There several risks related to food.   The most immediate risk is the long supply chain.  Food is produced on an industry scale with large corporate farms, middleman processors, distribution warehouses, and then the grocery store.  In days past, grocery stores kept extra goods in the back of the store.  These days, grocery stores only have a breakdown area in the back to unpack the food arriving on trucks.  Most volumes of food is stored far back in the supply chain.    When there is a disruption in the supply chain, grocery stores are empty within hours.  In emergency, if you go to the grocery store late, then you go hungry.

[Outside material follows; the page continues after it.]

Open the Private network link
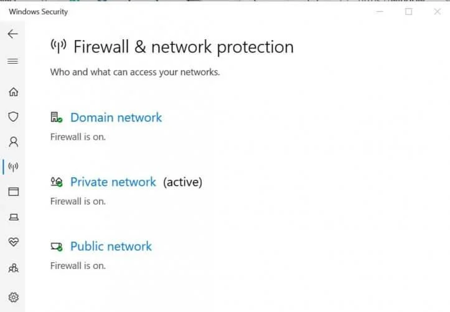[113, 182]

There are several long-term risks related to food production.   Long-term risks include:

  • The decreasing amount of farm land due to residential encroachment.
  • Soils are being depleted of nutrients from the repeated use of artificial fertilizers and lack of multi-year crop rotation.
  • Soils are also being depleted of nutrients due to erosion.
  • The average age of farmers is over 50 years old, and there are not enough younger farmers filling the people pipeline.
  • Mono-crop production and GMO seeds are limiting the diversity of available foods.  A single farmer typically only produces only one or two types of crops, which require fuBliberty1rther processing.  Thus a farmer is just as dependent upon a grocery store as you are.
  • Fresh water resources around the world are lessening, which I believe will be the cause of the greatest disasters in the next 50 years.   Many regions of the world depend on water run off from snow-capped mountains and glaciers, which are in rapid retreat.   There are serious droughts in Eastern Europe, Midwest USA, and China.
  • The population of the world continues to grow unabated, which will eventually put stress on the world’s ability to feed itself.  Canada and USA will never go hungry, due to vast farmland resources.  But a growing world population will result in food becoming more expensive in Canada and USA, since food importers will be willing to spend more money on food.

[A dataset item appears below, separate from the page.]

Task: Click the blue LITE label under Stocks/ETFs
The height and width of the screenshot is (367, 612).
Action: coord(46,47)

All these risks are increasing, accumulating and already presenting themselves.  The Arab Spring uprising in 2012 originated as riots due to increase food costs.   Food inflation in the USA is underreported.   Every week in groceries stores, you can find the cost of food increasing or the packaging shrinking with the same price.  By 2050, your children and grandchildren will be living in an age of expensive or absence food supplies.  The day and age to prepare is here and now.

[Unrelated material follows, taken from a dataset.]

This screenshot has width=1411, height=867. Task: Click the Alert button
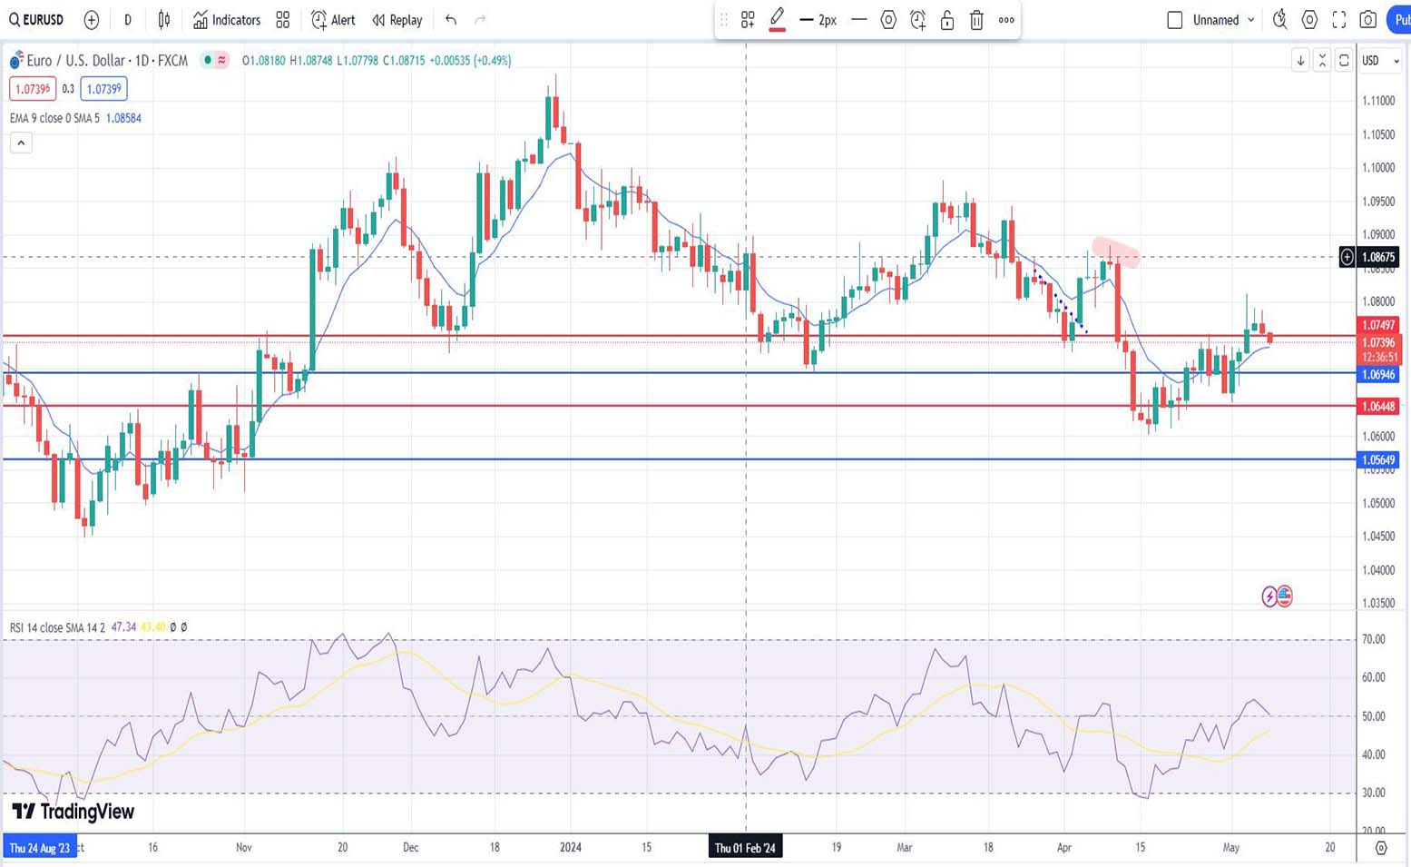point(333,20)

Five Levels of Food Redundancy

Level 1 – Short-term Food Pantry

I divide up my home’s food pantry into two parts.  A short-term and long-term food pantry.  My wife managed the short-term pantry.  I managed the long-term food pantry.  the short-term food pantry is compose of my wife’s week-by-week supplies of food for regular meal creation.   The size of this short-term food pantry is about 3 or 4 months of food.   It consists of frozen food, refrigerated food, canned food, and boxed/dry food.  We emphasize canned food in the short-term pantry, since it does not require electricity for preservation.   Our kitchen pantry is essentially an in-home grocery store, and looks like an aisle in a grocery store.   The store term pantry contains foods which generally have a shelf life of about 2 years.  But some canned foods such as canned tuna, canned salmon, and canned beans have a shelf life of 5 years.   My favorite is the DAK canned hams.  I call these man popsicle or meat popsicle.  I’ll open a DAK canned ham just to create a nice big sandwich.  Also in the short-term pantry is dried pasta, canned vegetables, canned fruit, jellies, jams, baking supplies, breakfast cereal, oatmeal, and many more.  Also the results of my home canning are stored here.   This past October, I canned 20 quart jars of canned apples, which I canned from the applies our family handpicked in the area mountains.   The short-term pantry must be rotated on a monthly basis.  Any food nearing expiration becomes the meal of the week.   I have a rule in my house, eat what is put in front of you.   There is no spoiling our children with easy to make, fun food.   Even if my wife serves beets, which I don’t like, I’ll eat them to preserve this family rule.   Eat what’s on your plate, or go hungry.  No dessert unless you clear your plate.  No exceptions, even for the adults.  Wasting food is wasting money.  This rule is essential to enable rotation of stored food.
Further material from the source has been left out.